INTERMISSION At approximately 7:10PM
ACT III At dawn, a few months later, Barrière d’Enfer, a toll gate on the edge of Paris
At dawn at the Barrière d’Enfer, a toll gate on the edge of Paris, a customs official admits farm women to the city. Mimì arrives, searching for the place where Marcello and Musetta now live. When the painter appears, she tells him of her distress over Rodolfo’s incessant jealousy. She says that she believes it is best that they part. As Rodolfo emerges from the tavern, Mimì hides nearby. Rodolfo tells Marcello that he wants to separate from Mimì, blaming her flirtatiousness. Pressed for the real reason, he breaks down, saying that her illness can only grow worse in the poverty that they share. Overcome with emotion, Mimì comes forward to say goodbye to her lover. Upon hearing Musetta’s laughter, Marcello runs back into the tavern. While Mimì and Rodolfo recall past happiness, Marcello returns with Musetta, quarreling about her flirting with a customer. They hurl insults at each other and part, but Mimì and Rodolfo decide to remain together until springtime.
ACT IV Months later, Latin Quarter Garret
Months later in the garret, Rodolfo and Marcello, now separated from their lovers, reflect on their loneliness. Colline and Schaunard bring a meager meal. To lighten their spirits, the four stage a dance, which turns into a mock duel.

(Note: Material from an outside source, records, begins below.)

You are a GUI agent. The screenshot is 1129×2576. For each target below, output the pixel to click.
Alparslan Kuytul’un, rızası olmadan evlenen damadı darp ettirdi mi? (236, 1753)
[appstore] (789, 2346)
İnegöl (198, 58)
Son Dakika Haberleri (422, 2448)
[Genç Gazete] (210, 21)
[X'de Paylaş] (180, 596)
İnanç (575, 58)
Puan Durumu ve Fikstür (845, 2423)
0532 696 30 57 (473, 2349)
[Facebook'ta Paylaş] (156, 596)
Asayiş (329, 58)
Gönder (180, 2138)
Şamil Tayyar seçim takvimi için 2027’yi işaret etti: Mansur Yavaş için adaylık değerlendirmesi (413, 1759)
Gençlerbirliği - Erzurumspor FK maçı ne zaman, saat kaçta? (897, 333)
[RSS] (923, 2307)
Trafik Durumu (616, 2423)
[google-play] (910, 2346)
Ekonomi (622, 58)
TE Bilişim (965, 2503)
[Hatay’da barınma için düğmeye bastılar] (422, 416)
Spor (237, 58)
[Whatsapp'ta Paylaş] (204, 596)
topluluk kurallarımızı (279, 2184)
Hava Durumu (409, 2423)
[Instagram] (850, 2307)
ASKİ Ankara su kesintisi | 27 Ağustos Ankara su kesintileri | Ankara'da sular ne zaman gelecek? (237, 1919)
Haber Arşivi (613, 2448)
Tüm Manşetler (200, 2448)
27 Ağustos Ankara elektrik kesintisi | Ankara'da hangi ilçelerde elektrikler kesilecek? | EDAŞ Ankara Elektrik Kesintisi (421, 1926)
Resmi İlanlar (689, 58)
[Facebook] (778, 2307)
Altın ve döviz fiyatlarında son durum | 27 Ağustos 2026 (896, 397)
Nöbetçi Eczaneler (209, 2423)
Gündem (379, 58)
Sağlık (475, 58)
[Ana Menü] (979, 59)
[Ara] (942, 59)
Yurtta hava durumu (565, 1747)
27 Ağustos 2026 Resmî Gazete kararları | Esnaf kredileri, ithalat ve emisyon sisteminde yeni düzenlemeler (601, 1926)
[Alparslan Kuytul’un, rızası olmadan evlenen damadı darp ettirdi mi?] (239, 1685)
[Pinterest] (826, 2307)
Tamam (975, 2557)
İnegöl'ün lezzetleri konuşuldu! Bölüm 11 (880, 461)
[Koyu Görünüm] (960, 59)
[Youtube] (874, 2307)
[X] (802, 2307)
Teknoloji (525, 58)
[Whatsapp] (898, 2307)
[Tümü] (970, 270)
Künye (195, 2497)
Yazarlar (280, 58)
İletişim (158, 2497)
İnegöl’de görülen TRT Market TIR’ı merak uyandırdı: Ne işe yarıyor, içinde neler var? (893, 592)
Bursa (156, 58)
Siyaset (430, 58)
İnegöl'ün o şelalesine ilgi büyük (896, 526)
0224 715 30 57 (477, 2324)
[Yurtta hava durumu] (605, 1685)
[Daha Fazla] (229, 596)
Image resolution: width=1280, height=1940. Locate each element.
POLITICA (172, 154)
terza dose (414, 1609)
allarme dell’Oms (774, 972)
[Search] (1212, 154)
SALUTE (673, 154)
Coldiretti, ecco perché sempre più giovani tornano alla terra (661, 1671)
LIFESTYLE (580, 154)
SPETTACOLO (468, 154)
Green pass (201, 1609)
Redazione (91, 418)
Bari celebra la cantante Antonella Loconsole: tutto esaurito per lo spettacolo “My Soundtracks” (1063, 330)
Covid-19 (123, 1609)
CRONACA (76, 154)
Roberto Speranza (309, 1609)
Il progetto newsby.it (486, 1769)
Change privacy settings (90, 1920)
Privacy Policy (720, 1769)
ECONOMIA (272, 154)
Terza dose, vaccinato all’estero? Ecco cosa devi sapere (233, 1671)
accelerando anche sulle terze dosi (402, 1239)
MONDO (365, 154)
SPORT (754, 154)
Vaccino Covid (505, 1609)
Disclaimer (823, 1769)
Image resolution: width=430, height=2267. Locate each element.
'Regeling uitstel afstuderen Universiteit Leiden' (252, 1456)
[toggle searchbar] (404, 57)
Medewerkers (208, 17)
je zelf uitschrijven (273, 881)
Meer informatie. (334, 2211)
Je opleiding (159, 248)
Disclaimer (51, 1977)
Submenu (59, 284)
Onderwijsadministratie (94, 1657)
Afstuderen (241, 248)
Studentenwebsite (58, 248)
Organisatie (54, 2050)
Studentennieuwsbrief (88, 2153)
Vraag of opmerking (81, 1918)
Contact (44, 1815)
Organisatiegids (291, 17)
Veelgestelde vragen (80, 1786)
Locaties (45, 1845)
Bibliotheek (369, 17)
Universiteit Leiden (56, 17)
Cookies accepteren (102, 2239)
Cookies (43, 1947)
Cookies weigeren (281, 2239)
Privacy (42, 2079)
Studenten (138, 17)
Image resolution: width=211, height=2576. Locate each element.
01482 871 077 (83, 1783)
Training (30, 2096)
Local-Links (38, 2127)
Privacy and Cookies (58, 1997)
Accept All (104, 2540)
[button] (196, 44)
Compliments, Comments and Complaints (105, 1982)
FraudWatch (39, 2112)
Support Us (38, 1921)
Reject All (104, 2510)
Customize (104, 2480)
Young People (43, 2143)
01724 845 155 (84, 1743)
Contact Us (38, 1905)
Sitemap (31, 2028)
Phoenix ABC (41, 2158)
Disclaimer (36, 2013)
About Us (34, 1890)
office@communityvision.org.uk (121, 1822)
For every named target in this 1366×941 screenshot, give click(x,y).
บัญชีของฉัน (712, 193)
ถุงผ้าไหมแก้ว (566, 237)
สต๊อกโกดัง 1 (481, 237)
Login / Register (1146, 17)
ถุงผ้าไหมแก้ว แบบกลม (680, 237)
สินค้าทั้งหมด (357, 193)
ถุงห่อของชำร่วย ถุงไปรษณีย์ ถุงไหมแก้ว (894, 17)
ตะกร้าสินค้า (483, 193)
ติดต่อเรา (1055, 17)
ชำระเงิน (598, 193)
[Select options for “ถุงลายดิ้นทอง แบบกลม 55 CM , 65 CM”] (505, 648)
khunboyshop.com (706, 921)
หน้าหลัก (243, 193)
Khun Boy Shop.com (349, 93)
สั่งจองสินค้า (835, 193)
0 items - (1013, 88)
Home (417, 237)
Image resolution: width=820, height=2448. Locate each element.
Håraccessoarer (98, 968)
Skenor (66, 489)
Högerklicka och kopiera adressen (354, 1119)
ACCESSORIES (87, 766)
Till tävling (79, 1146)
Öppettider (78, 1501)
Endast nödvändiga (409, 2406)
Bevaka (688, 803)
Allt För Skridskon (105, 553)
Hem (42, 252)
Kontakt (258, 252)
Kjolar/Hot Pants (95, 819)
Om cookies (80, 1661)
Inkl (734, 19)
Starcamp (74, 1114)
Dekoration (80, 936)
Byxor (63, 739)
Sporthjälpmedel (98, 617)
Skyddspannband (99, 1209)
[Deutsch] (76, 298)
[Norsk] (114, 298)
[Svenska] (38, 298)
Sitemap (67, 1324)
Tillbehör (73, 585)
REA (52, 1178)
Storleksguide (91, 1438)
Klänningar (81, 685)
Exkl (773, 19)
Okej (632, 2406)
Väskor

At the height of the hilarity, Musetta bursts in with news that Mimì is outside, too weak to come upstairs. As Rodolfo runs to her aid, Musetta relates how Mimì begged to be taken to Rodolfo to die. She is made as comfortable as possible, while Musetta asks Marcello to sell her earrings for medicine and Colline goes off to pawn his overcoat. Left alone, Mimì and Rodolfo recall their meeting and their first happy days, but she is seized with violent coughing. When the others return, Musetta gives Mimì a muff to warm her hands, and Mimì slowly drifts into unconsciousness. Musetta prays for Mimì, but it is too late. The friends realize that she is dead, and Rodolfo collapses in despair.